Benih

Akhir-akhir ini, aku terlalu banyak menanam hal dalam pikiran. Baik dan buruk sudah bukan pertimbanganku lagi. Mulai dari bagaimana cara membayar utangku yang membengkak karena tagihan kartu kredit bulanan hingga inflasi nasional yang harus kuhitung secara matematis lalu kutampilkan secara grafis sebagai penentu kebijakan publik. Anggap saja aku analis padahal jika kau bertanya padaku, sungguh aku tak tahu bagaimana rupa gejala ekonomi yang tak pernah henti menghantui pemerintah itu. Percayalah, aku hanya pintar bermain kata-kata. Tepatnya, aku hanya butuh gajiku dibayar tepat waktu. Itu saja.

Apa iya aku terlalu banyak berpikir? Rambut hitam mulai langka di usiaku yang masih terbilang muda. Tepatnya ini warna apa? Buka putih bukan pula jingga.

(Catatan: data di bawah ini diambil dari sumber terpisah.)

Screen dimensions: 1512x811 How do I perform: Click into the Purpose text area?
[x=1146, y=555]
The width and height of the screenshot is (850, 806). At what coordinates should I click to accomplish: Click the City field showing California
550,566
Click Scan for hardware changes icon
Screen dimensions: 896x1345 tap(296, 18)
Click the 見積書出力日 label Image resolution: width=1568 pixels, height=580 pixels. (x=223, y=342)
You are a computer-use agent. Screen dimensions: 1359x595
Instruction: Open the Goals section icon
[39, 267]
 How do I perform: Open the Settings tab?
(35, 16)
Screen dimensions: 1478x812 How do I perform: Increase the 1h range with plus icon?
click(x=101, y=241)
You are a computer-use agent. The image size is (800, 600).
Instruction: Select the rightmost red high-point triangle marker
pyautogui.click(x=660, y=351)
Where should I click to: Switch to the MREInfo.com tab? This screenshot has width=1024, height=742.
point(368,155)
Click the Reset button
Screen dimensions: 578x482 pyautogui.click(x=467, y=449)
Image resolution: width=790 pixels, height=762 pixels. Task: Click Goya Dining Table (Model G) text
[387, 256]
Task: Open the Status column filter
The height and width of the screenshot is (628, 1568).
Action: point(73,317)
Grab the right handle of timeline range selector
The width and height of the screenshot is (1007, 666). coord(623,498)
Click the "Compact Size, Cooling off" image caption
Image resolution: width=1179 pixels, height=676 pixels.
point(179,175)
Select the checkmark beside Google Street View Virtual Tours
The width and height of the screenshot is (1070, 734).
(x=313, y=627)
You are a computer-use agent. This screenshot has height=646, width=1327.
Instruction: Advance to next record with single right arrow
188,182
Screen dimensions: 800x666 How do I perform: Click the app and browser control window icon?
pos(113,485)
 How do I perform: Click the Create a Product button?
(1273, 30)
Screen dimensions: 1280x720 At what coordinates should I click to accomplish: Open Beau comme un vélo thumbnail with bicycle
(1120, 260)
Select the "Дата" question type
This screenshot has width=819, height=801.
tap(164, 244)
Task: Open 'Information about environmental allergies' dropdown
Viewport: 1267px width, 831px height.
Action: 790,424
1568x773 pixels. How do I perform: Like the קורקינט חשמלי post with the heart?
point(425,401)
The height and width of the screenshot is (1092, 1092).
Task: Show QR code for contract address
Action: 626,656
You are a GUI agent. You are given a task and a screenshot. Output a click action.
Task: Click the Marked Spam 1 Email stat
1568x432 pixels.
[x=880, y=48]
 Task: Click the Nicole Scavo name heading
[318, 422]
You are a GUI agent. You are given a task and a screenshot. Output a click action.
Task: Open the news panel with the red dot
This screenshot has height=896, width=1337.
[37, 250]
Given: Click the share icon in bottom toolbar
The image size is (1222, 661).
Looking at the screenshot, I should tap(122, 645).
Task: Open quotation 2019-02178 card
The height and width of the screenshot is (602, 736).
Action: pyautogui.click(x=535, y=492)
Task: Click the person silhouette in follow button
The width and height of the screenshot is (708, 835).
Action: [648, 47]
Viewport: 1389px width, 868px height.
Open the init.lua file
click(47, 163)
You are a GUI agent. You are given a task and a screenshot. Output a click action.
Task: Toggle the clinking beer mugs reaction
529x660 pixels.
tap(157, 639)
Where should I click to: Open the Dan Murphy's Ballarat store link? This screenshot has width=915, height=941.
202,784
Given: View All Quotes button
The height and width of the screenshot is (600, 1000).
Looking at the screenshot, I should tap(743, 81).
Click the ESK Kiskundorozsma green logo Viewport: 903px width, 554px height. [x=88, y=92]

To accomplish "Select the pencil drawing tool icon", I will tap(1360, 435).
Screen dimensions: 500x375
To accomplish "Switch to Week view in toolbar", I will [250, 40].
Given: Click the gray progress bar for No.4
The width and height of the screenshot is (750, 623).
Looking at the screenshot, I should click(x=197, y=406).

Ah sudahlah, yang penting tugasku malam ini selesai. Mengurus negara bermasalah ini menyulitkan sekali. Padahal hidupku sendiri pun sudah sulit, masa iya aku masih harus menyelamatkan negeri?

Ya Tuhan, apa lagi ini? Persediaan logistik menipis karena spekulasi dan kuota impor dibatasi? Sedangkan produk domestik tak mampu memenuhi kebutuhannya sendiri? Harga-harga melonjak naik tinggi dan lagi-lagi aku harus membohongi negeri bahwa semua baik-baik di bawah kendali? Pendidikan sarjana dan master yang sudah menghabiskan tenaga dan ratusan juta hanya berakhir untuk kepentingan si itu dan si ini? Aku tahu siapa yang bermain di balik semua ini. Ah, menyedihkan. Tapi bayaran kali ini menjanjikan. Ya sudahlah, aku pun harus membeli obat untuk memelihara tubuh yang sudah mulai sakit-sakitan.

Kepala berat sekali. Apa saja yang aku biarkan disantap oleh si otak ini? Susah tidur. Lidah pahit. Kulit kepala gatal-gatal padahal aku keramas setiap hari. Tapi, hei, apa ini? Aku memang jarang bercermin, tapi apa ini? Semacam sulur tanaman muncul dari akar rambut dengan panjang tiga sampai lima sentimeter! Tak mungkin, ini pasti imajinasi karena aku terlalu banyak berpikir.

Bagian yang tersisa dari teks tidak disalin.